Self-diffusion of oxygen in superstoichiomertric uranium dioxide in the range of the superion phase transition

The self-diffusion of oxygen in the superion transition range (1300–3000 K) of superstoichiometric uranium dioxide UO$_{2+x}$ is studied by the method of molecular dynamics using the pair interaction potential recovered from data for the thermal expansion of the UO$_2$ lattice. It is shown that three portions can be distinguished in the temperature dependence of the coefficient of oxygen self-diffusion in UO$_{2+x}$, $(\ln(D)=f(1/T))$, for all the compositions studied ($x$ = 0, 0.008, and 0.030). These portions, each being described by the Arrhenius relationship, correspond to the crystalline, transition, and superion states of UO$_{2+x}$. At low temperatures (1300–1820 K), the activation energies of oxygen diffusion for the above compositions are, respectively, 2.66 $\pm$ 0.44, 1.33 $\pm$ 0.10, and 1.00 $\pm$ 0.09 eV. At the beginning of the transition region, these activation energies rise to 3.40 $\pm$ 0.11, 2.24 $\pm$ 0.10, and 1.66 $\pm$ 0.60 eV. In the superion state, the activation energy of oxygen diffusion for all the compositions is the same, 1.25 $\pm$ 0.15 eV, within the error limit. As the oxygen content in UO$_{2+x}$ grows, the phase transition temperature decreases considerably and may reach 1600 K at $x$ = 0.2. Comparison with experimental data for the low-temperature oxygen diffusion coefficient and with the data of UO$_2$ simulation using graphic processors shows good agreement of the results.
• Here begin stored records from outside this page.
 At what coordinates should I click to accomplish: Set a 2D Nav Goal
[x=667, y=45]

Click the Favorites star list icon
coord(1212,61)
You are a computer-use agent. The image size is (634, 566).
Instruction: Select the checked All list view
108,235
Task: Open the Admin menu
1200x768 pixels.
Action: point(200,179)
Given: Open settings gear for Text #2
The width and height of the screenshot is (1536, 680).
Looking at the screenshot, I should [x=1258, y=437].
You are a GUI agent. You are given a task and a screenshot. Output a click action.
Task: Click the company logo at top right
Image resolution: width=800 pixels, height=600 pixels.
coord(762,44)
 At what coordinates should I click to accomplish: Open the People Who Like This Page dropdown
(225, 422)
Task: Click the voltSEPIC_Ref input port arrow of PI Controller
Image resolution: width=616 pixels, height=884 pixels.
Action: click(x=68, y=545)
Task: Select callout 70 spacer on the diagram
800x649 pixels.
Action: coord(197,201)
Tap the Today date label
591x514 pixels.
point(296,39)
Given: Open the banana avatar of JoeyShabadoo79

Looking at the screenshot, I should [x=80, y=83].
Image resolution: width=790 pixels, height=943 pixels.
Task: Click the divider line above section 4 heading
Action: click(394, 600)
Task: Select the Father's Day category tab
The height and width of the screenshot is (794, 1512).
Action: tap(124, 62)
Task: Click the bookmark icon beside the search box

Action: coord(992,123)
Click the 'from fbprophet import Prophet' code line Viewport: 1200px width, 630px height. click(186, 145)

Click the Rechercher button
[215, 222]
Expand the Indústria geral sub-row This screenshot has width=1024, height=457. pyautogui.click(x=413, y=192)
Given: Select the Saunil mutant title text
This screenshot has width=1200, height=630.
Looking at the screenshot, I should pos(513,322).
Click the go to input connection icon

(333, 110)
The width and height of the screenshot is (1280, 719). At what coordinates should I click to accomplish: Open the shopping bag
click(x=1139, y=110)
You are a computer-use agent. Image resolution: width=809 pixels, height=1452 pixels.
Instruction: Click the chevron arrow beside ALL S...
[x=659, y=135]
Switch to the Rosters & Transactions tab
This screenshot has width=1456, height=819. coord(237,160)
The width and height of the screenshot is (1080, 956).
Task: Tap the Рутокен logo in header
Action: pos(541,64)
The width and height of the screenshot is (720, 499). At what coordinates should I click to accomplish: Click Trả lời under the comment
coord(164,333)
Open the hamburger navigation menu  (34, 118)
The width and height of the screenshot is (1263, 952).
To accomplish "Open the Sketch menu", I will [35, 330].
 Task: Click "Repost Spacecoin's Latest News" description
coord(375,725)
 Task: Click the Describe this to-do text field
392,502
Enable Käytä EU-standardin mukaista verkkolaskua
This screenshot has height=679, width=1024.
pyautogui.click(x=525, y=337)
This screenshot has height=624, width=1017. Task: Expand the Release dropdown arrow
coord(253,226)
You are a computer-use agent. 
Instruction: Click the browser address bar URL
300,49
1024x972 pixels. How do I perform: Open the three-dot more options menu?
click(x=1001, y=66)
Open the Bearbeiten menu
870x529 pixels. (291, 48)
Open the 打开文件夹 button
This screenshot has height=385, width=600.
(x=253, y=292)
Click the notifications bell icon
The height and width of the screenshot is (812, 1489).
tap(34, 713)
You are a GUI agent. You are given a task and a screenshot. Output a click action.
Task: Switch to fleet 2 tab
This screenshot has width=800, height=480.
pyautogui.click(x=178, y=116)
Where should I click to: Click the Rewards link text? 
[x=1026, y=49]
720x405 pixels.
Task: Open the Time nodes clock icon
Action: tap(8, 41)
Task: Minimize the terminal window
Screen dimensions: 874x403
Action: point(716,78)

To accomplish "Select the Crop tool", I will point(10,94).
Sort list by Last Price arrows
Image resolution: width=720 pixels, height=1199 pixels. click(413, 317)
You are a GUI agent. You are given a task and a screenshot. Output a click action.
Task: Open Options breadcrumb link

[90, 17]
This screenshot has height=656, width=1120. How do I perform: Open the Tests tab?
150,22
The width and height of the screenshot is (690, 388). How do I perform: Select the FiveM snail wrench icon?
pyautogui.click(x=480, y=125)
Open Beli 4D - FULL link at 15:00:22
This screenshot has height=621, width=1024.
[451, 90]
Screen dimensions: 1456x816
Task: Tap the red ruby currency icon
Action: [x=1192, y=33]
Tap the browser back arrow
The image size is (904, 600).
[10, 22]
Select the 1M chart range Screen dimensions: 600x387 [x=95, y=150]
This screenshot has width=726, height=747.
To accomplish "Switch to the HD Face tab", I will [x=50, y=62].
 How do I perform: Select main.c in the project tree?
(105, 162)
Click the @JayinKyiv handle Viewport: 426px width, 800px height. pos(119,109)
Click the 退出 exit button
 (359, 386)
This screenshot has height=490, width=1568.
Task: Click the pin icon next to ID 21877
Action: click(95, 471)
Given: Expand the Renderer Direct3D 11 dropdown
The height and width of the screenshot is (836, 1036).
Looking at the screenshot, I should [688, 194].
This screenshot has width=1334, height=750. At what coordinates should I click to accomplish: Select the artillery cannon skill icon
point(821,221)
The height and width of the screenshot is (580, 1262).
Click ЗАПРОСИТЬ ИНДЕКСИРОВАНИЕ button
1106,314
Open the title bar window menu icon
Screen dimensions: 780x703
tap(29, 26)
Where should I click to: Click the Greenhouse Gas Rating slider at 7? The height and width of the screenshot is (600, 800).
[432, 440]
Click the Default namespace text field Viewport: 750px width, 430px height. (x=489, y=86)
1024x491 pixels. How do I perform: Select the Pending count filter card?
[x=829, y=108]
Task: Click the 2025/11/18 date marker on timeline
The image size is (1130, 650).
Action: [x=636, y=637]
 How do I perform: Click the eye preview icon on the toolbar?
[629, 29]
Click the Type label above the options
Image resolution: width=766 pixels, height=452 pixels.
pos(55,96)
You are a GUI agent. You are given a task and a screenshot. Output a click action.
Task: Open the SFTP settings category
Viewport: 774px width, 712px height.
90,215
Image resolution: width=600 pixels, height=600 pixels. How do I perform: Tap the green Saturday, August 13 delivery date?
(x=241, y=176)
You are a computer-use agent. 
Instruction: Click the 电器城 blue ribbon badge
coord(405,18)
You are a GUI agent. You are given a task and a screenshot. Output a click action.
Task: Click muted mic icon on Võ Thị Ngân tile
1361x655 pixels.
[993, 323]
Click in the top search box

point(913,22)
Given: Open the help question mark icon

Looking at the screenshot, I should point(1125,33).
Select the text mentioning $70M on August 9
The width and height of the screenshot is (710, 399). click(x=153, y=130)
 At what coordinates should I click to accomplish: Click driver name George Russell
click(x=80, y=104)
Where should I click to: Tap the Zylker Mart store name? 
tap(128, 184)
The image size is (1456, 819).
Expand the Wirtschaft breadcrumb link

By comparing the concentration dependences of the oxygen diffusion coefficient that are obtained by magnetic dynamics simulation with experimental data, it is shown that quantitative calculation of these dependences in the case of UO$_{2+x}$ can be carried out only for compositions with $x <$ 0.03 if the given type of potential is used.